A piece of cardstock that tells the shop when to make the next thing.
A kanban card is the smallest, most physical artifact in a pull system. It is a piece of cardstock, a laminated label, or, in modern setups, a digital token on a scanner. The card itself is unimpressive. What makes it powerful is the rule attached to it: no card, no work. That single rule is what turns a pile of cards into the operating logic of a working shop floor.
"The card is not the message. The movement of the card is the message."
A kanban card has a small number of essential fields. Part number. Quantity per bin. Source location, where the parts are made or stocked. Destination location, where the parts are consumed. Sometimes a barcode or QR code so the movement can be logged or scanned. That is the full list for most cards. Adding more clutters the card and slows the reading.

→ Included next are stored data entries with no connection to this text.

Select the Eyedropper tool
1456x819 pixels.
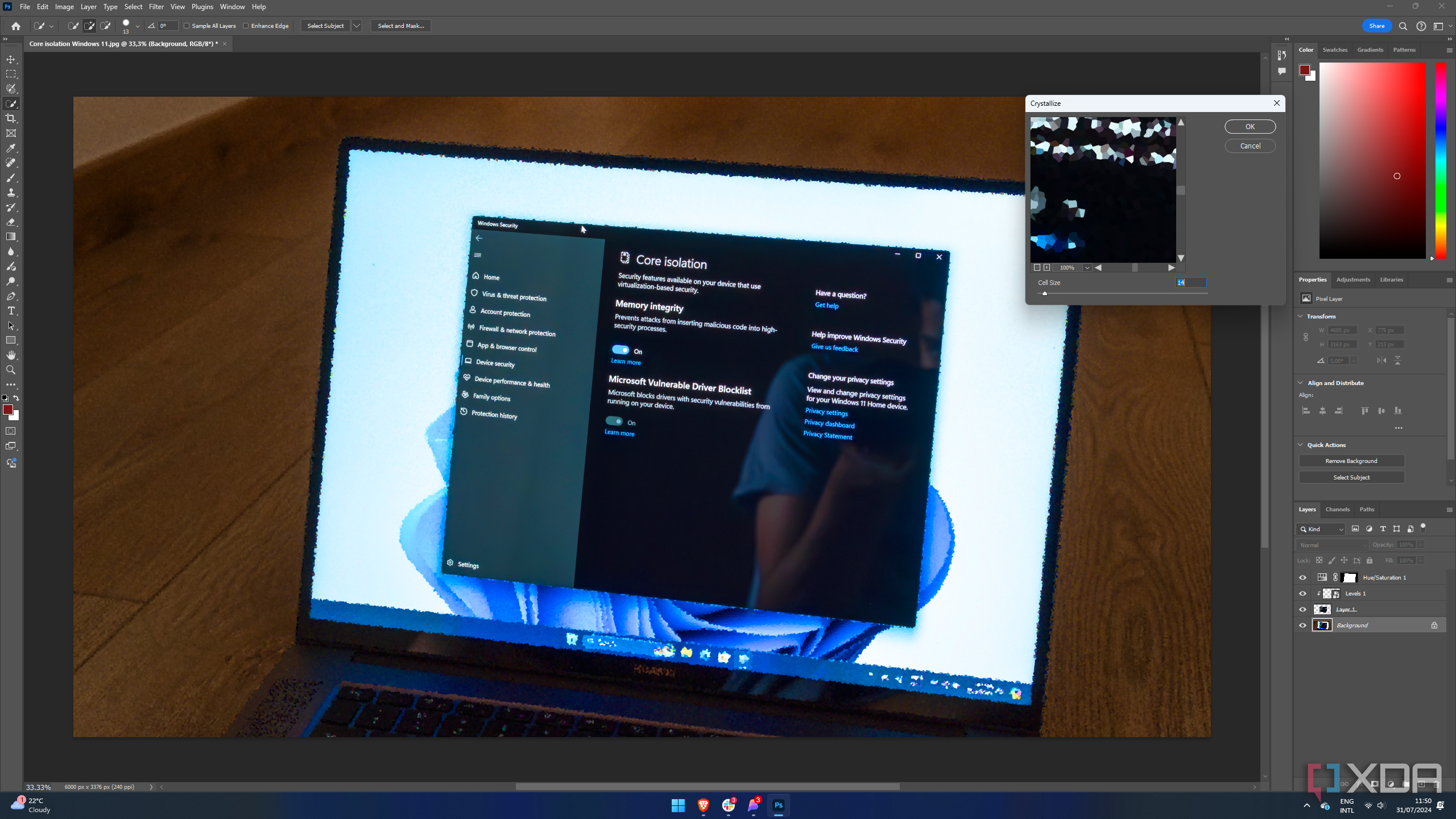coord(11,148)
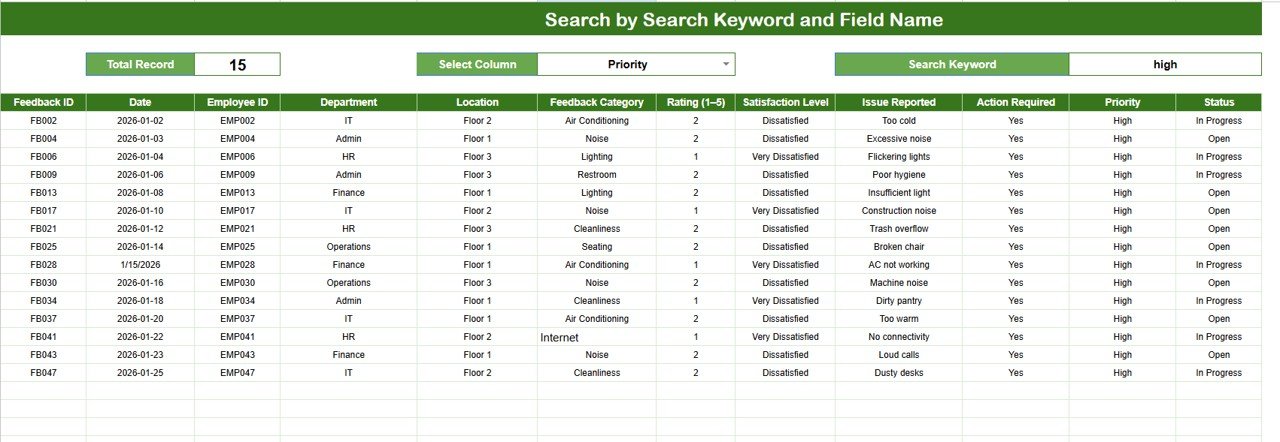
Task: Click the Department column header
Action: click(348, 102)
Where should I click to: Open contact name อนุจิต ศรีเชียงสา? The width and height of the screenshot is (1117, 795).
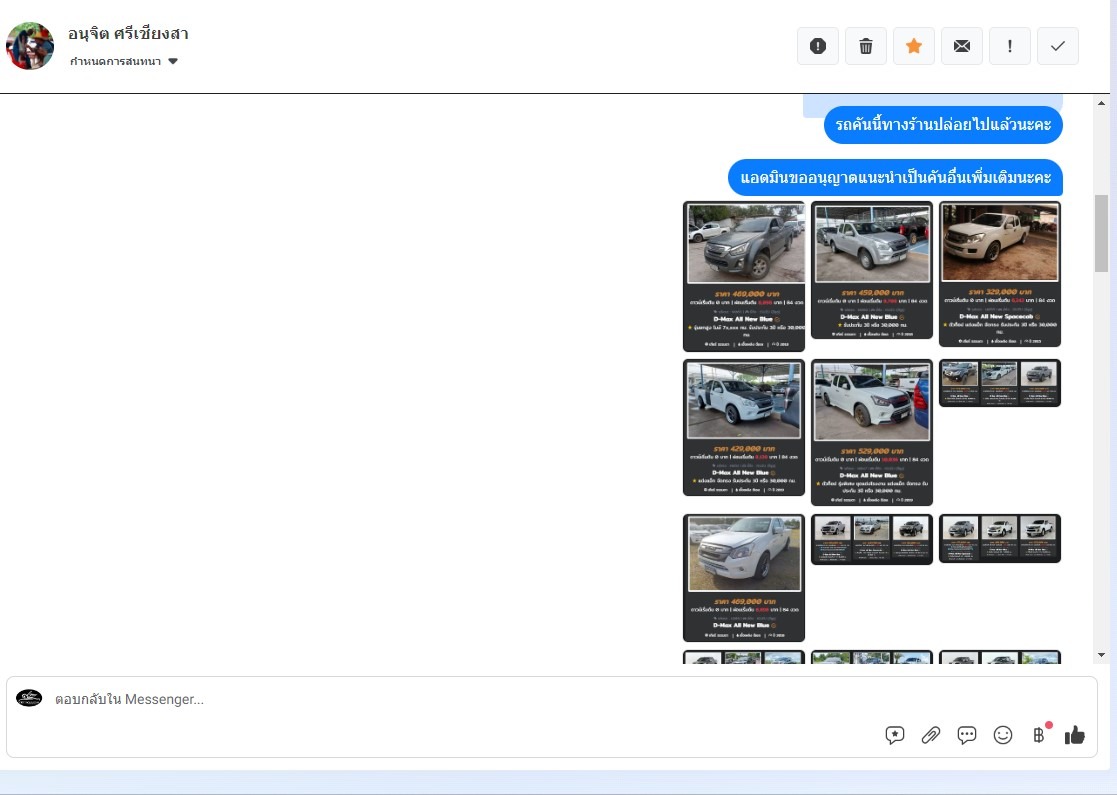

The card is attached to a defined quantity of material: a bin, a pallet, a tote. When the material is consumed, the card is removed and sent back to the source as the authorization to replenish. The trip the card makes from consumer back to source is called a kanban loop. Most shops use two-card loops: while one card is traveling back to be refilled, the operator works from the second card's bin. The system needs the second card to keep the line running while the first is in transit.
The cards are physical for a reason. A physical card cannot be ignored, cannot be deleted by accident, and cannot get stuck in a software queue. An empty bin without a card cannot request replenishment; a card without a bin cannot be filed and forgotten. The visibility forces the system to stay honest. Digital kanban exists and can work, but in a small shop, physical cards are almost always faster to install and harder to drift on.
Cards are sized through a calculation that balances demand rate, replenishment time, and acceptable risk. A typical formula is: number of cards equals demand during replenishment lead time, plus a small safety factor, divided by the quantity per card. The calculation is not magic. Run it once to start, then watch how often the loop runs short or piles up, and adjust the card count or the bin size quarterly. The system tells you when it is sized wrong.
When the work changes, the cards change. New part numbers, discontinued SKUs, changes to demand patterns, all require card adjustments. A shop that does not retire dead cards or adjust card counts as demand shifts ends up with a system whose physical signals no longer match the actual flow, and the discipline collapses.
Imagine a 15-person small-batch food production operation. The mixing line consumes packaging inserts from a buffer kept near the line. Before kanban cards, a worker would walk to the stockroom every couple of hours to check inventory and request more. Sometimes the buffer ran out. Sometimes there was a six-week supply piled up.
The shop installs a two-card kanban loop. Two bins, each holding a half-shift of inserts, each with a laminated card. When a bin empties, the card goes into a slot near the line. Once a shift, the stockroom collects the cards, picks the indicated quantities, and returns the bins with cards reattached. Within a month, the line never runs short. Within three months, the inserts buffer in the stockroom is half the size it used to be, because the system stopped requiring guesswork. The cards are the entire mechanism. No software involved.
That is what a kanban card looks like on a real small shop floor. Cheap, physical, durable, and explicit. The card is the rule, and the rule is what makes the shop run.
A kanban card is the unit signal inside a kanban system, traveling around a kanban loop between consumer and supplier. The simplest implementation is a two-bin system, where two bins and two cards run a complete pull cycle. The state of all the cards in motion is often displayed on a kanban board, which makes the system visible from across the shop.